GIVEN PASSAGE:

[start]

Although we, our customers and our suppliers rigorously test our products, they may contain undetected errors, performance weaknesses, defects or bugs when first introduced, as new versions are released when manufacturing or process changes are made. If any of our products contain design or production defects, or reliability issues, quality or compatibility problems that are significant to our customers, our reputation may be damaged and customers may be reluctant to continue to design in or buy our products, which could adversely affect our ability to retain and attract new customers. In addition, these defects or bugs could interrupt or delay sales of affected products, which could materially and adversely affect our business, financial condition and results of operations.
If defects or bugs are discovered after commencement of commercial production, we may be required to make significant expenditures of capital and other resources to resolve the problems. This could result in significant additional development costs and the diversion of technical and other resources from our other business development efforts. We could also incur significant costs to repair or replace defective products or may agree to be liable for certain damages incurred. These costs or damages could have a material adverse effect on our business, financial condition and results of operations.
If we are unable to compete effectively with existing or new competitors, we will experience fewer customer orders, reduced revenues, reduced gross margins and lost market share.
We compete in markets that are intensely competitive, and which are subject to both rapid technological change, continued price erosion and changing business terms with regard to risk allocation. Our competitors include many large domestic and foreign companies that may have substantially greater financial, market share, technical and management resources, name recognition and leverage than we have. As a result, they may be able to adapt more quickly to new or emerging technologies and changes in customer requirements or to devote greater resources to promote the sale of their products.
We have experienced increased competition at the design stage, where customers evaluate alternative solutions based on a number of factors, including price, performance, product features, technologies, and availability of long-term product supply and/or roadmap guarantee. Additionally, we experience, and may in the future experience, in some cases, severe pressure on pricing from competitors or on-going cost reduction expectations from customers. Such circumstances may make some of our products unattractive due to price or performance measures and result in the loss of our design opportunities or a decrease in our revenue and margins.
Also, competition from new companies, including those from emerging economy countries, with significantly lower costs could affect our selling price and gross margins. In addition, if competitors in Asia continue to reduce prices on commodity products, it would adversely affect our ability to compete effectively in that region. Specifically, we have licensed rights to a supplier in China to market our commodity connectivity products, which could reduce our sales in the future should they become a meaningful competitor. Loss of competitive position could result in price reductions, fewer customer orders, reduced revenues, reduced gross margins and loss of market share, any of which would adversely affect our operating results and financial condition.
Furthermore, many of our existing and potential customers internally develop solutions which attempt to perform all or a portion of the functions performed by our products. To remain competitive, we continue to evaluate our manufacturing operations for opportunities for additional cost savings and technological improvements. If we or our contract partners are unable to successfully implement new process technologies and to achieve volume production of new products at acceptable yields, our business, financial condition and results of operations may be materially and adversely affected.
Our stock price is volatile.

[end]

SOURCE MATERIAL:

[start]

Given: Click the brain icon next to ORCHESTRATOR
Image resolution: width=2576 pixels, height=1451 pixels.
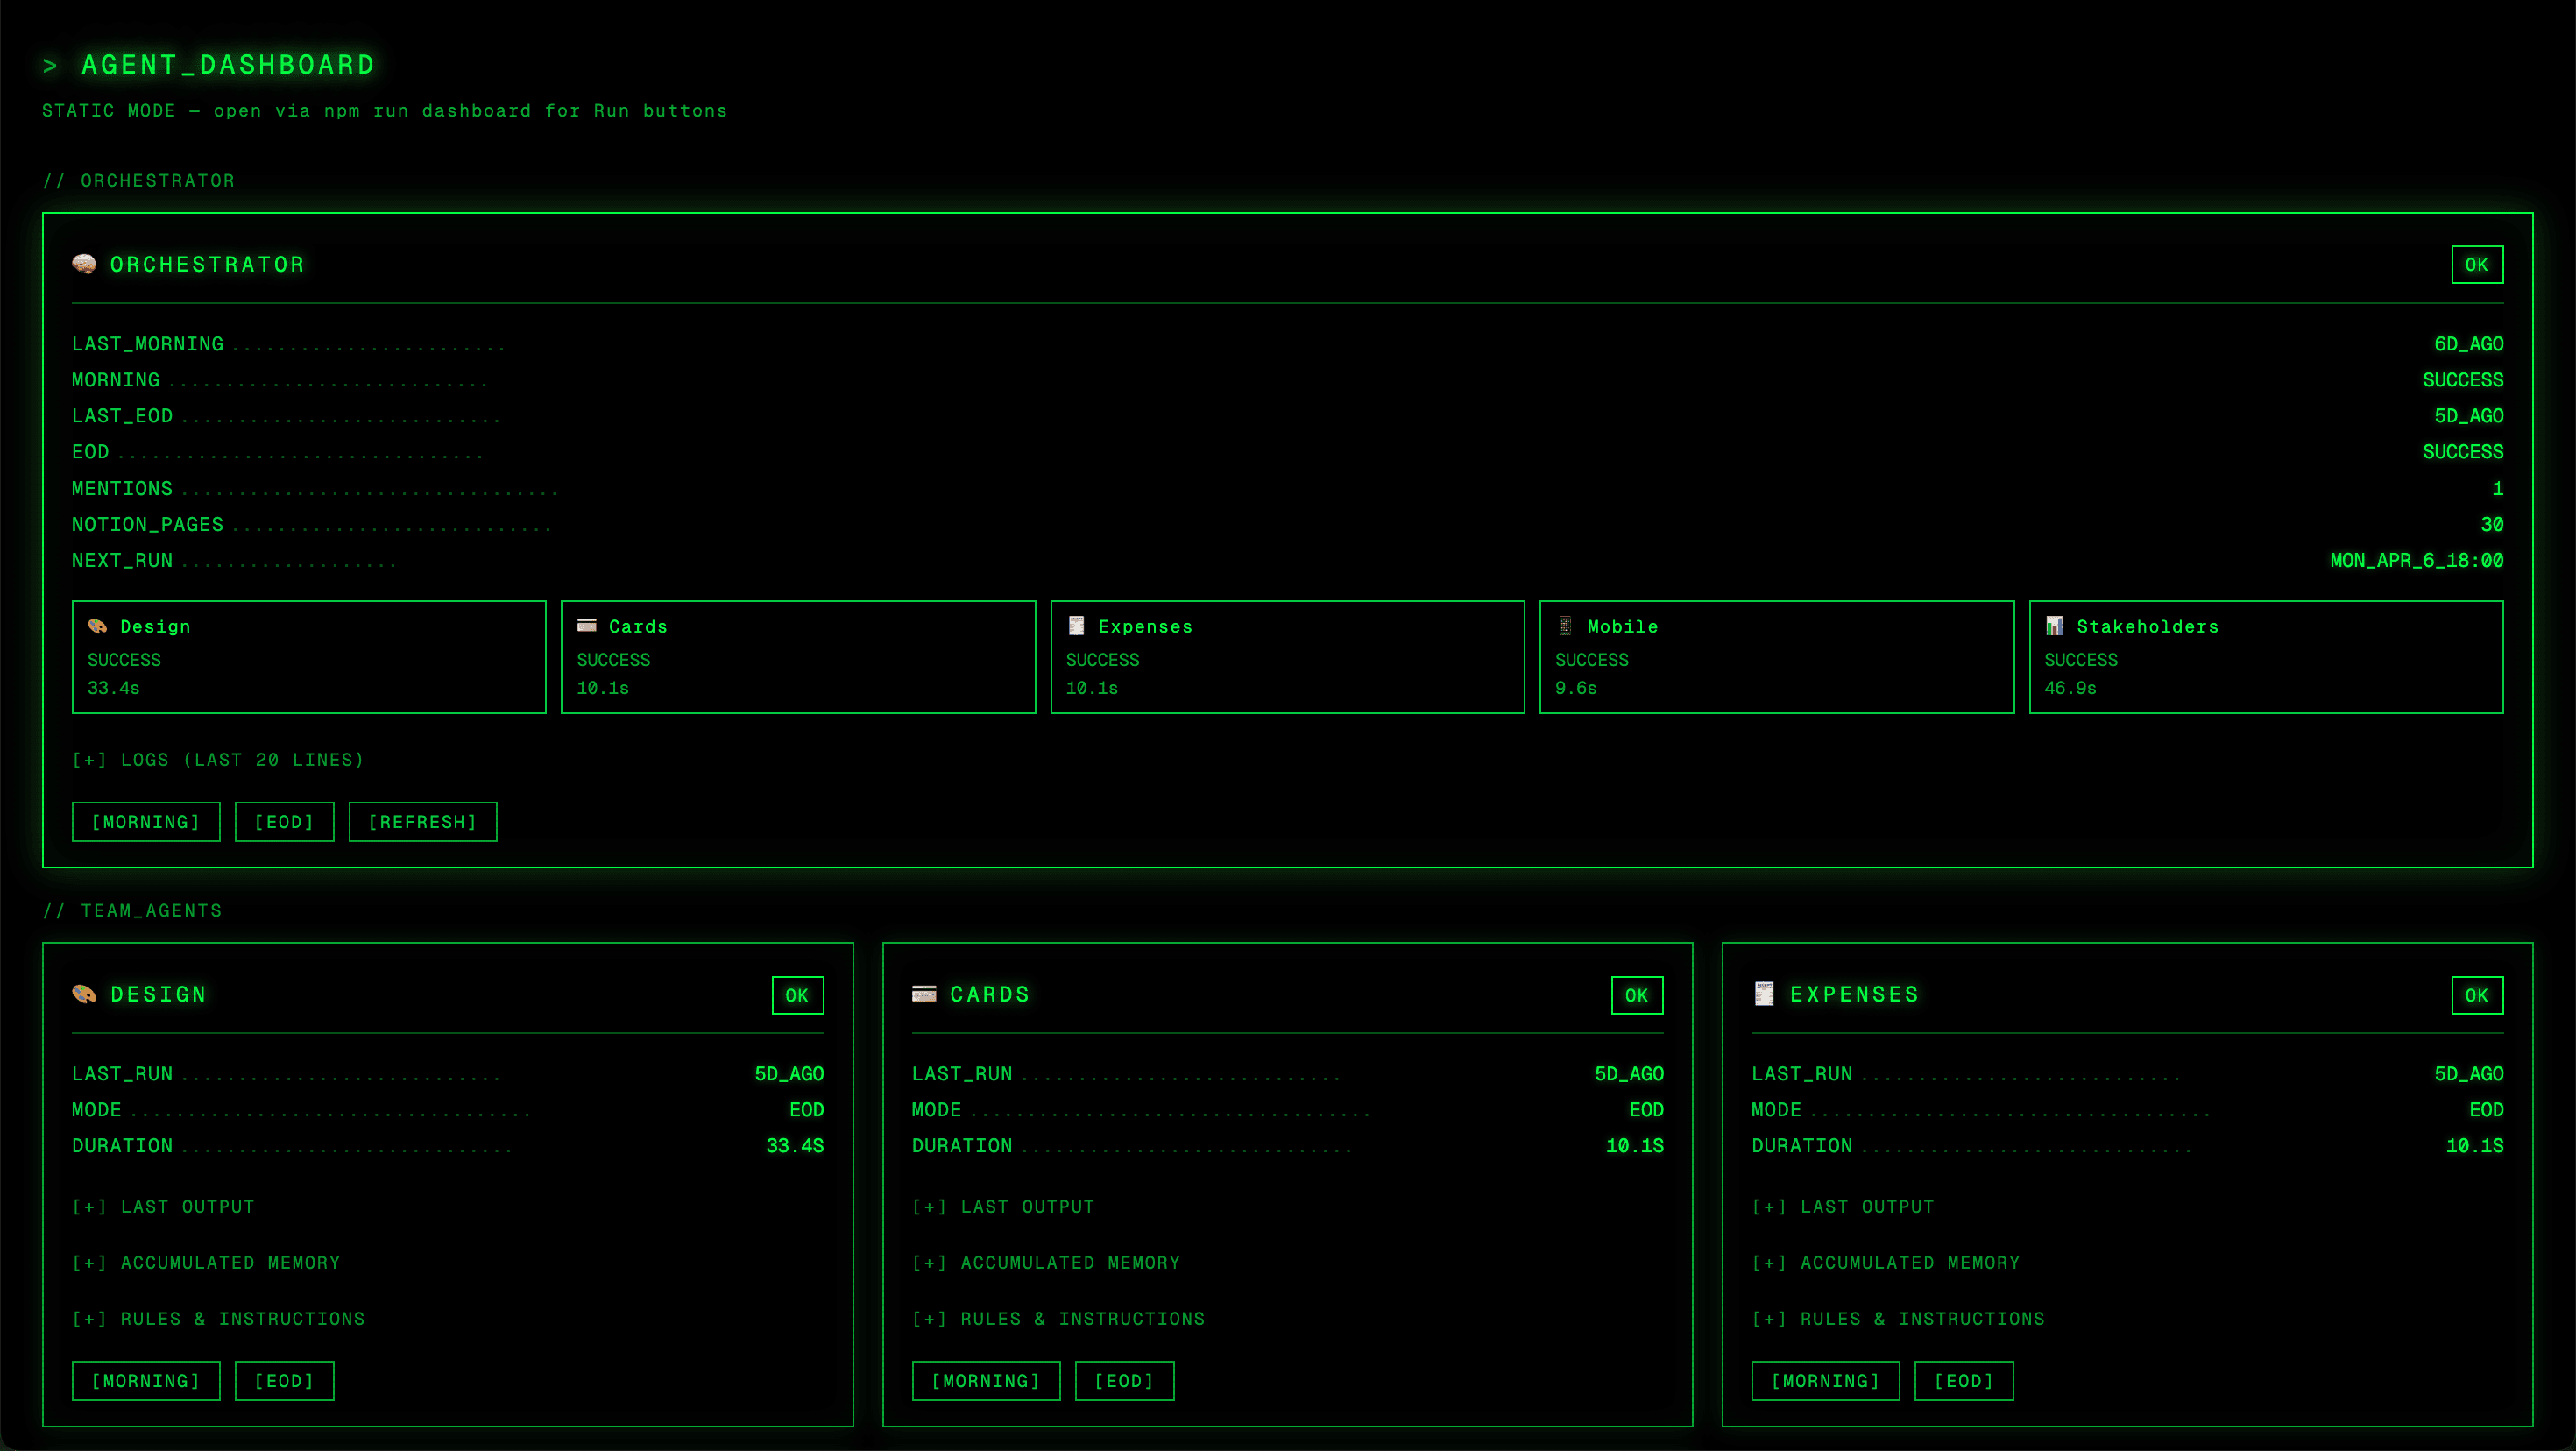Looking at the screenshot, I should (84, 264).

[end]

AIM:
Write out the risk-factor text again from the words containing "Furthermore, many of" through "price is volatile.", using "manufacturing partners" in place of "contract partners".

FULL OUTPUT:
Furthermore, many of our existing and potential customers internally develop solutions which attempt to perform all or a portion of the functions performed by our products. To remain competitive, we continue to evaluate our manufacturing operations for opportunities for additional cost savings and technological improvements. If we or our manufacturing partners are unable to successfully implement new process technologies and to achieve volume production of new products at acceptable yields, our business, financial condition and results of operations may be materially and adversely affected.
Our stock price is volatile.